One goal = 3 points.

Admittedly the rules also include:
"(iii) The ball may not be lifted off the ground with the knees."

Huh?

 
Alfred E Neuman
1126405.  Sun Mar 29, 2015 5:06 am Reply with quote

NeilP wrote:
Here's one good way to start an argument... Australian Rules Football is the only code that can be truly called 'Football' - because you can only score a goal (or the highest point score) with the foot (actually from below the knee). Soccer, Gridiron, etc allow carrying the ball, header, etc.


Strictly speaking, you can only score a goal in rugby by kicking. A converted try is a goal. When rugby began, you got no points for getting a try, you got the right to try for a goal, by kicking, or converting it into a goal. So, while you get points for a try and a conversion these days, a full seven pointer is still technically called a goal. Also, the correct term for a penalty is a penalty goal. And then you get dropped goals.

So all three forms of goal in rugby are scored with the foot.

 
Awitt
1126408.  Sun Mar 29, 2015 5:28 am Reply with quote

Australia and Ireland have, over the years, played matches, where they've learnt our code and our players have done theirs. Some Irish players have come here and one prominent player, who died of cancer a couple of years ago, was a result of this.

http://en.wikipedia.org/wiki/Jim_Stynes

 
suze
1126420.  Sun Mar 29, 2015 8:37 am Reply with quote

Posital wrote:
Admittedly the rules also include:
"(iii) The ball may not be lifted off the ground with the knees."

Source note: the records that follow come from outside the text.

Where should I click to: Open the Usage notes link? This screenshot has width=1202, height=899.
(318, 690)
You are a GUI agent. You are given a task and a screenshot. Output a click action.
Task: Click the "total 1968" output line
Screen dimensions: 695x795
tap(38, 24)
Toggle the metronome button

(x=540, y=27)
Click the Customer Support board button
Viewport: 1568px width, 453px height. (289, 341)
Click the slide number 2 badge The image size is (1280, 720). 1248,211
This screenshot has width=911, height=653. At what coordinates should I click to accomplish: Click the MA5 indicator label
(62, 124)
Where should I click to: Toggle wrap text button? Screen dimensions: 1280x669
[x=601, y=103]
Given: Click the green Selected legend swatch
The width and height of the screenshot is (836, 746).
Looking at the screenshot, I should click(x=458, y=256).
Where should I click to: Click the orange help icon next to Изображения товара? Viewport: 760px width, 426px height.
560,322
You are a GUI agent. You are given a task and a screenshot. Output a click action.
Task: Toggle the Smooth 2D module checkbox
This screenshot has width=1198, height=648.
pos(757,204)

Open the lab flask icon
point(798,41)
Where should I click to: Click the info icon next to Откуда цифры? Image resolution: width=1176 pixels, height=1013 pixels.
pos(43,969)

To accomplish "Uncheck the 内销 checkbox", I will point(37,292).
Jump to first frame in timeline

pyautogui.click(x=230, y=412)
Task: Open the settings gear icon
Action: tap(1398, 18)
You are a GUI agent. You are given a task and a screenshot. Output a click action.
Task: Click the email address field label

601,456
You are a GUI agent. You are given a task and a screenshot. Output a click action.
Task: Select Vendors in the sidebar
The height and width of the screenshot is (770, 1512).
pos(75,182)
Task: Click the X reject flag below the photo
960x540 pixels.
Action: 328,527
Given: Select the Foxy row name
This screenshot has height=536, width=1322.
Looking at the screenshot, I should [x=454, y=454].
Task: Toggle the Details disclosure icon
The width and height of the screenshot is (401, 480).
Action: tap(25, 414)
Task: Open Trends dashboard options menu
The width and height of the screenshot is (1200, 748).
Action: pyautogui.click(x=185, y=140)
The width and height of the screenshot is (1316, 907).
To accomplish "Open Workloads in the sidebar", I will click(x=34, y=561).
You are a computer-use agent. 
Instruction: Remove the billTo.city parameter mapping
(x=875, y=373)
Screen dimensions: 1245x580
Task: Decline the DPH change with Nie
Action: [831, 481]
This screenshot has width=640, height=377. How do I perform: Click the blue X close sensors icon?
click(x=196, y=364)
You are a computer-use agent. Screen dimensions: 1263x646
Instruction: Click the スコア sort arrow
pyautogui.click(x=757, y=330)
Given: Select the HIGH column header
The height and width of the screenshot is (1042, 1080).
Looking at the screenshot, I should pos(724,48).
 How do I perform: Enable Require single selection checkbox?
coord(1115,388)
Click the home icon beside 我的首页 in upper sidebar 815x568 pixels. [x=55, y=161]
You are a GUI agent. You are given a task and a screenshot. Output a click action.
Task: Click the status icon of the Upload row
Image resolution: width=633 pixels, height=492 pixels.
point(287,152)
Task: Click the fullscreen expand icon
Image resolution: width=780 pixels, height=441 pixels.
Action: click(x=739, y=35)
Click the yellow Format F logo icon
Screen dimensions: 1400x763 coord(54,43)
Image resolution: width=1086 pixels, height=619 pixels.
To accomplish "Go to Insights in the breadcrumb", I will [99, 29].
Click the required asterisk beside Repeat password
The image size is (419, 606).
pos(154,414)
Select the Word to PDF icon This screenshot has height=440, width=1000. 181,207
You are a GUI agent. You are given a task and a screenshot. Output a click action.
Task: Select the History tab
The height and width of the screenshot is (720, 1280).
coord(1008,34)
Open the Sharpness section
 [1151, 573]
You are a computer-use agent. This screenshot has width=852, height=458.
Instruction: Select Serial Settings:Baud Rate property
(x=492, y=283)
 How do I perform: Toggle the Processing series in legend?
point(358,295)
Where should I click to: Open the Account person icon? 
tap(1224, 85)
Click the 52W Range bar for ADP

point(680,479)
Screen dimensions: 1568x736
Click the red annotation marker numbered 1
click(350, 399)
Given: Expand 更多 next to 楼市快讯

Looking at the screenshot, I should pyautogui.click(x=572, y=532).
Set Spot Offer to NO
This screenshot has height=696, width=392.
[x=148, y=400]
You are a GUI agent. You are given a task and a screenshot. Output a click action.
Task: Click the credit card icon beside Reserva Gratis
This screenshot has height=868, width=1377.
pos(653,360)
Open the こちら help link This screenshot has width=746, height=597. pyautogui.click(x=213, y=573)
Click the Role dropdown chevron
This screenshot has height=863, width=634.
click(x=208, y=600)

As far as I can tell, this means that you're not allowed to kneel on the ground, grip the ball between your knees, and then stand up with it so gripped. Why anyone would ever want to do that, I have no clue.

As for scoring a goal with the hands, I think the rule means that you may punch a moving ball for a goal. But if you catch the ball, you can then only score a goal by kicking it.

Alfred E Neuman wrote:
Strictly speaking, you can only score a goal in rugby by kicking.


This is a very good point, and I think I must klaxon myself and give you some points. While the main objective of rugby is to score tries, the scores actually called goals are achieved by kicking.

And indeed, it's the same in American and Canadian football. The main objective is to score touchdowns, but the scores actually called goals are achieved by kicking.

Incidentally, drop goals are actually allowed in the NFL. The legendary quarterback Doug Flutie knew this, and talked the coach into letting him try it for a bit of fun in his last game before retirement. He scored it and it's on every "strange things that happened in the NFL" video, but it was the first time it had even been attempted for over sixty years.

Mr Flutie's drop goal was a point after touchdown (i.e. a conversion, in rugby terms). A drop goal in open play is also allowed but even rarer; it was last done successfully in 1941, but Mr Flutie's antics led to two unsuccessful attempts being made in recent years.